If/when your computer becomes a server for malware, it can SPAM and try to infiltrate anyones computer you email or chat with.
Then there is your personal information............
So without antivirus, you could also be doing harm to the rest of us.
</rant>

OK, now where were we

Download and install Avast! Home Free

Run a full scan with it.

I am going to check on Combofix, I have had a few people not able to run it lately and I will try to find out why.

I will post back more instructions shortly.

I'll get that anti-virus as soon as possible. Thank you for telling me about it. I did not mind your rant one bit, I rant quite a bit myself and about much less important topics. I especially found your speech really informative since (I'm sure you can tell) I really dont have any knowledge of the malware, spyware, virus sort of thing; If there is anything else you need to know, feel free to rant about that as well, you are only making my life easier and safer. Thank you!

...So I know the fun/importance of a good rant (and that rant was delightfully short compared to some of mine. haha)



Take your time with ComboFix, I have not seen a pop-up since the first few things you had me do, and the IEXPLORE.exe file has left the task manager, so i take those as good signs...but I will not assume I am done until you say so.

I did not mean to sound harsh about an anti-virus program, its just that I've had a few and they were terrible, I'm sure you know what I mean. This Avast! program sounds great, even if updating takes 10 minutes.

Thank you again.

lol, rants are fun from time to time. It's late or I might have gone on about malware for a while.

The Avast is good, I still use a Windows98 from time to time and have it on there. It doesn't slow it down a bit.

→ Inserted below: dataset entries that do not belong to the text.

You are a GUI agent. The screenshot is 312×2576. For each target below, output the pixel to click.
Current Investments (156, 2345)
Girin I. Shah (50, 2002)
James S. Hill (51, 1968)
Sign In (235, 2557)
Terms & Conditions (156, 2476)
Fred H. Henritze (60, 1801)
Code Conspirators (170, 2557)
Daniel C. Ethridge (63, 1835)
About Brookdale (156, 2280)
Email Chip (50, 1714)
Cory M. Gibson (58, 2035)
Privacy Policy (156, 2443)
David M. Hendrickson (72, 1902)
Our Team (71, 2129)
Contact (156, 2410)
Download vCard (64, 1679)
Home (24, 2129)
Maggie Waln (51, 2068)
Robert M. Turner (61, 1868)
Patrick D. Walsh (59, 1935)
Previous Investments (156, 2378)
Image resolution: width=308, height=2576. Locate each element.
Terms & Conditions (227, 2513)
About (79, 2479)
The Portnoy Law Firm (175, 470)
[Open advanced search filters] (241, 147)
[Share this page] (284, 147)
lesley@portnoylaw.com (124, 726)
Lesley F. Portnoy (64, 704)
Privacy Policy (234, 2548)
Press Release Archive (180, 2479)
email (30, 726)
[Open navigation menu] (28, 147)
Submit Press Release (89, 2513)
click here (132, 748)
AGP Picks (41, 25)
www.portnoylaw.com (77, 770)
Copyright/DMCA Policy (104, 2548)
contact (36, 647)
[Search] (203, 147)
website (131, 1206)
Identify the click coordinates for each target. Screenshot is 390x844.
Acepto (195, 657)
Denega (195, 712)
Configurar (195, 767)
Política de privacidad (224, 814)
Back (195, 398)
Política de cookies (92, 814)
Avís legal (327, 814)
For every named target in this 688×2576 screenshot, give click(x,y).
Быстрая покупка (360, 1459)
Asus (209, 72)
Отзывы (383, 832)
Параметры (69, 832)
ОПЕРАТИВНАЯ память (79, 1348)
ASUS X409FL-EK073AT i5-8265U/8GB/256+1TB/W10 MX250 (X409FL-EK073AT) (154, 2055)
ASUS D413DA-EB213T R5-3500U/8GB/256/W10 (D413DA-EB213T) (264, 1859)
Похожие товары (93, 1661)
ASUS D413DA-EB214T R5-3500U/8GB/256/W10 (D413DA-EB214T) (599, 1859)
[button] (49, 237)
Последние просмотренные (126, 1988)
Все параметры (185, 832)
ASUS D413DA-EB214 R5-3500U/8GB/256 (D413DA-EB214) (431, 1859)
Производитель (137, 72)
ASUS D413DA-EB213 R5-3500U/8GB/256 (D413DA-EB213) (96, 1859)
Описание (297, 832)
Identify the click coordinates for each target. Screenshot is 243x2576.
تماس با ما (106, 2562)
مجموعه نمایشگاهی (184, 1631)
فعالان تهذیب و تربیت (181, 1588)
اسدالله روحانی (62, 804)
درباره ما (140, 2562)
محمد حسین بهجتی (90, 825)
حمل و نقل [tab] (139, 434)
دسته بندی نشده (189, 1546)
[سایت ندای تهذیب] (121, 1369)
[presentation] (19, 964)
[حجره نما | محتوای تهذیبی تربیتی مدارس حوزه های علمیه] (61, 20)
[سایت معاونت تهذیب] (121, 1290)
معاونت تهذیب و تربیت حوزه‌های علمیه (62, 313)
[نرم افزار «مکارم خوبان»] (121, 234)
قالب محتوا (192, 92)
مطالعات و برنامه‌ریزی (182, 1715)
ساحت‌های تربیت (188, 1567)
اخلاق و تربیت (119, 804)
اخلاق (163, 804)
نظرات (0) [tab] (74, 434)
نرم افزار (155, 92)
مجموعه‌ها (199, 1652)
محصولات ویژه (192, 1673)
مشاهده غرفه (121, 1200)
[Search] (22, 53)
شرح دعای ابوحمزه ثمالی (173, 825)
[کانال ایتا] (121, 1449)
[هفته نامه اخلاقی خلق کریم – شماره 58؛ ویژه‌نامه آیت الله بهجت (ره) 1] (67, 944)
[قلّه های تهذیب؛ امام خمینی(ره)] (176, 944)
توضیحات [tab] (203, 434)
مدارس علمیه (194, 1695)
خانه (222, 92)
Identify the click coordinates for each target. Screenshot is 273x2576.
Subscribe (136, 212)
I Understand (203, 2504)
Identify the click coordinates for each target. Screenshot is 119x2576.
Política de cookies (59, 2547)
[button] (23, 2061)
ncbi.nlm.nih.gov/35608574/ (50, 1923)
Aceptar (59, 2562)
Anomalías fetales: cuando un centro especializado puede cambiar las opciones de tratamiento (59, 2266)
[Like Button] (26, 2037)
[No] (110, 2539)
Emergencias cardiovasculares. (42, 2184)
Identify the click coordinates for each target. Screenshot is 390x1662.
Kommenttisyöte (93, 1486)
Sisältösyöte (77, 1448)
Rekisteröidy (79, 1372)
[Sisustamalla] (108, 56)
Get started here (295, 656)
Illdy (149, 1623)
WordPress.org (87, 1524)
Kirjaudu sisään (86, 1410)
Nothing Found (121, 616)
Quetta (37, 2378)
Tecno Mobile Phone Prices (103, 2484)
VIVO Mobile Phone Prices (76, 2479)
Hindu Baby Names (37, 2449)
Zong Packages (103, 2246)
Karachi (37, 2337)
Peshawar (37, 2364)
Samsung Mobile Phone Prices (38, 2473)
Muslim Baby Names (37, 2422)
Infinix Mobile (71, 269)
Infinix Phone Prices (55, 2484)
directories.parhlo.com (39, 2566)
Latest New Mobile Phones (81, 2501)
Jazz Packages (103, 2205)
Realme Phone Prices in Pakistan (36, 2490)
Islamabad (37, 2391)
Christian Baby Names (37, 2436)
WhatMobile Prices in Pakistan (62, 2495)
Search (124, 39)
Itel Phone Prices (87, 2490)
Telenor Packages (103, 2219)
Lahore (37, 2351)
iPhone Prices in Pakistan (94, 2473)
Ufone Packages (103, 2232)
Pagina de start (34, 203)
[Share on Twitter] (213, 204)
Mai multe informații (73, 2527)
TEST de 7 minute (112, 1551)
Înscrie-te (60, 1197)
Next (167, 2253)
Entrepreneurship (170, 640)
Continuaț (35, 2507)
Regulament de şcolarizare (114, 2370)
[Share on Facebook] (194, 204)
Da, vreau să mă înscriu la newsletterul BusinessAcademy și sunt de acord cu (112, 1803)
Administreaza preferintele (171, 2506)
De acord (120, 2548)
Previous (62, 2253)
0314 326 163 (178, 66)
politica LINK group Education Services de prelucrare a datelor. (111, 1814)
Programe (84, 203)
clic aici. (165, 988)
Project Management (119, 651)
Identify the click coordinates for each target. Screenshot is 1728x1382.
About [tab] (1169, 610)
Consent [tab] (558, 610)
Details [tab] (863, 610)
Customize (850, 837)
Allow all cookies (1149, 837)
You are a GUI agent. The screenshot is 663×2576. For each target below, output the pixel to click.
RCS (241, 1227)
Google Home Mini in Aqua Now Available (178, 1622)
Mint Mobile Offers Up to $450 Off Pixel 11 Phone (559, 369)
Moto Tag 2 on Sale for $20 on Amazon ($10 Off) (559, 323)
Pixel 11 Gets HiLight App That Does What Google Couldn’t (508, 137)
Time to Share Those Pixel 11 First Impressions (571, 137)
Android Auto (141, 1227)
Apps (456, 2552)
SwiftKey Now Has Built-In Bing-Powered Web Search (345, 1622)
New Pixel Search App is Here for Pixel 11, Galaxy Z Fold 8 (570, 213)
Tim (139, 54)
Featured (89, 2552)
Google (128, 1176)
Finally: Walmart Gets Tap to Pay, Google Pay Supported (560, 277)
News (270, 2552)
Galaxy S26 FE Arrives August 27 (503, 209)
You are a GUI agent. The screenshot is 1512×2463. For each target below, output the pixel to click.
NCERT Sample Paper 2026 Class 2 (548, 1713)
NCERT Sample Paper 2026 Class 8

Lets do this for now, it will help me to see if the winzix is still hiding anywhere.

Download Deckard's System Scanner (DSS) to your Desktop.
Note: You must be logged onto an account with administrator privileges.

• Close all applications and windows.
• Double-click on dss.exe to run it, and follow the prompts.
• When the scan is complete, two text files will open
  • main.txt <- this one will be maximized
  • and extra.txt <- this one will be minimized
• Add the contents of main.txt in your post.
• Also add extra.txt to your post.

• The text from these files may exceed the maximum post length for this forum, and may need to be sent over 2 or more posts. Please ensure all text is posted.

What DSS will do:

• Create a new System Restore point in Windows XP and Vista.
• Clean your Temporary Files, Downloaded Program Files, and Internet Cache Files, and also empty the Recycle Bin on all drives.
• Check some important areas of your system and produce a report for your analyst to review. DSS automatically runs HijackThis for you, but it will also install and place a shortcut to HijackThis on your desktop if you do not already have HijackThis installed.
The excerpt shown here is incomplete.